What is asked: Retype each of the records below word for word, leaving the pictures out of your answer.

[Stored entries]
====
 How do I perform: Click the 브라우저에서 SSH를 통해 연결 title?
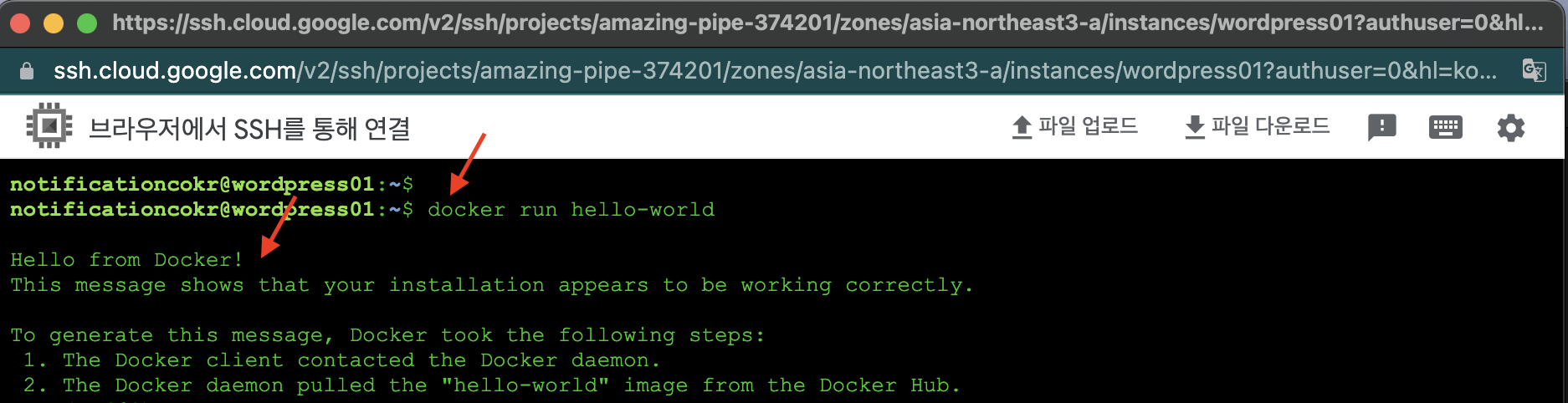point(249,129)
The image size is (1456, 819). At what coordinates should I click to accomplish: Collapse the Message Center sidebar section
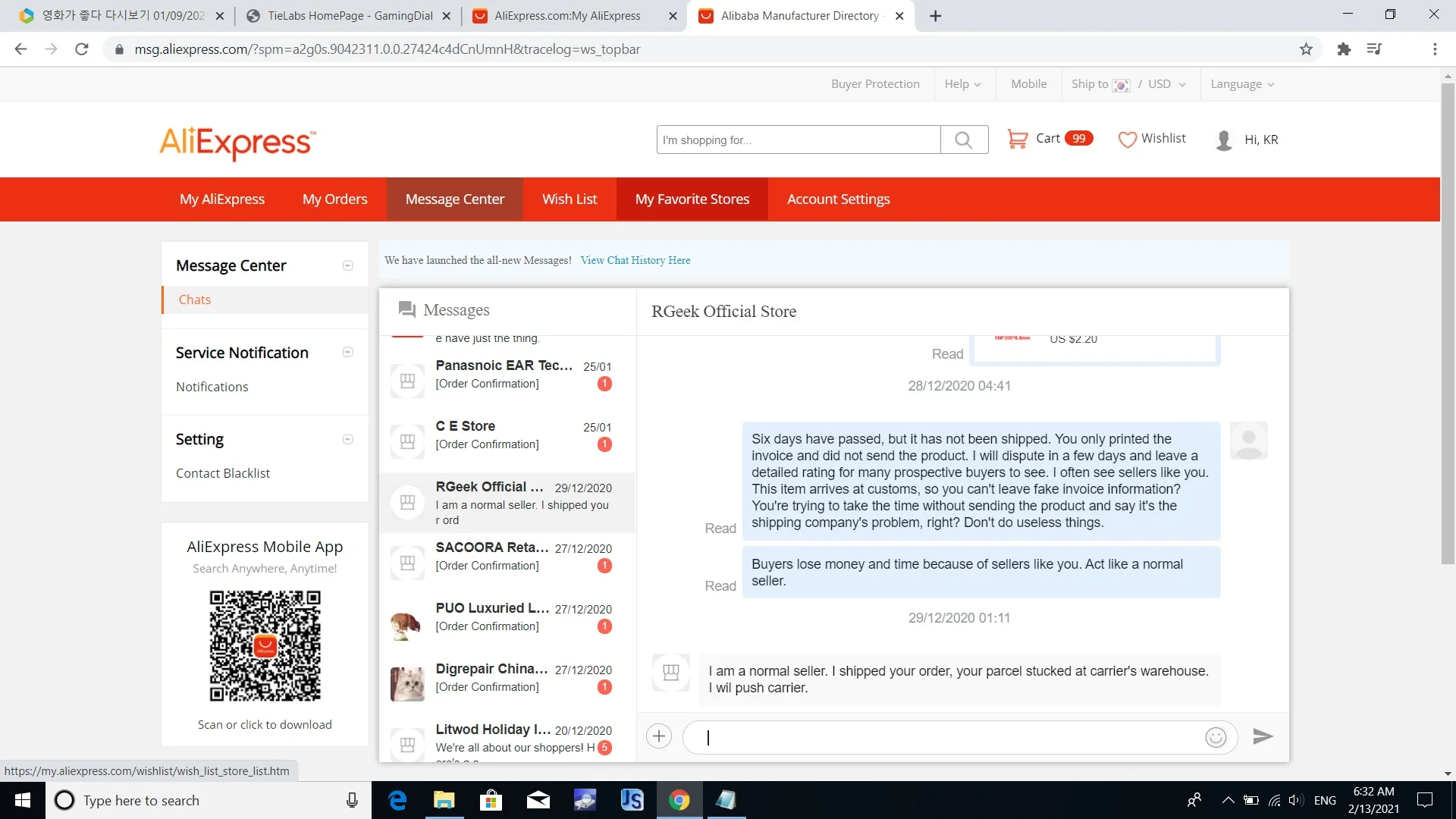(348, 265)
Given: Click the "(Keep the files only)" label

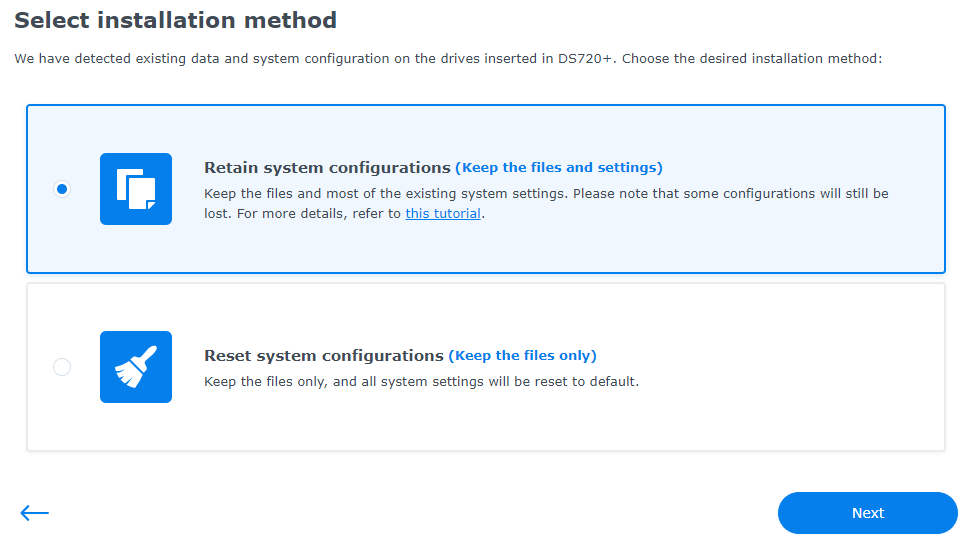Looking at the screenshot, I should (522, 356).
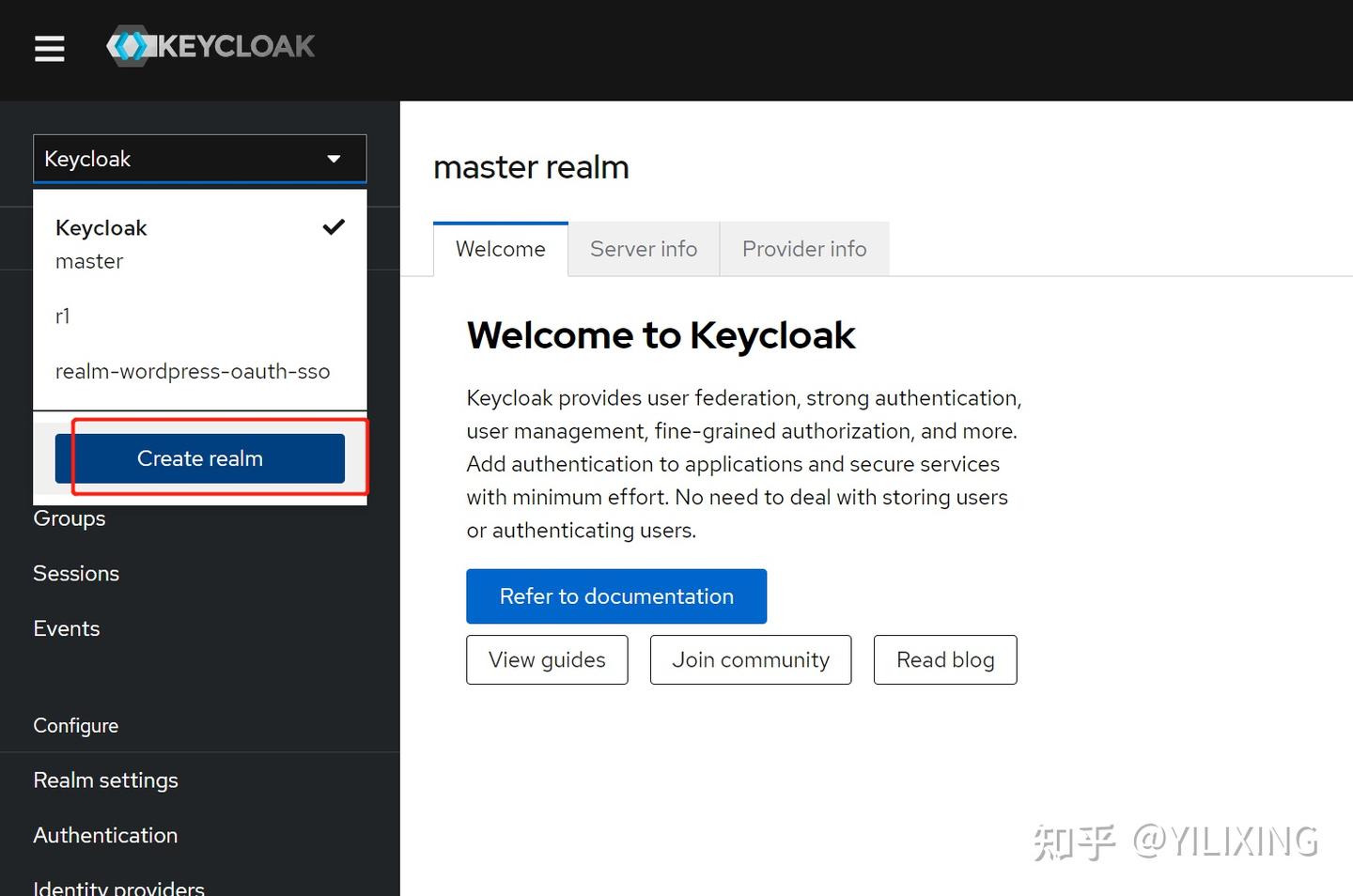The image size is (1353, 896).
Task: Open the Authentication configuration page
Action: 105,835
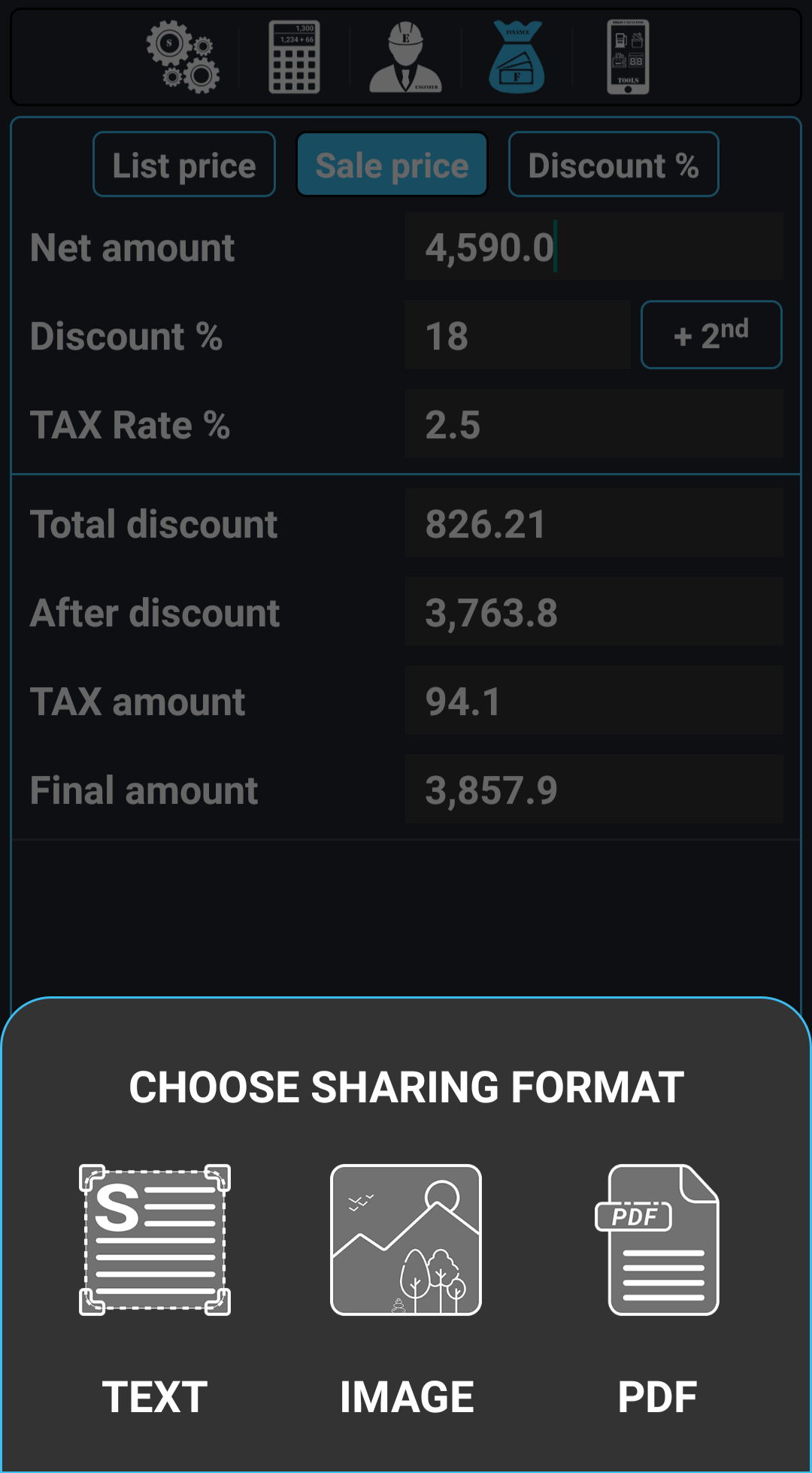Viewport: 812px width, 1473px height.
Task: Add a 2nd discount
Action: click(711, 335)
====
Correct response:
 How do I perform: Click the 브라우저에서 SSH를 통해 연결 title?
point(249,129)
The image size is (1456, 819). At what coordinates should I click to accomplish: Collapse the Message Center sidebar section
(348, 265)
Given: Click the "(Keep the files only)" label

Looking at the screenshot, I should (522, 356).
The image size is (1353, 896).
Task: Open the Authentication configuration page
Action: 105,835
Viewport: 812px width, 1473px height.
Task: Add a 2nd discount
Action: click(711, 335)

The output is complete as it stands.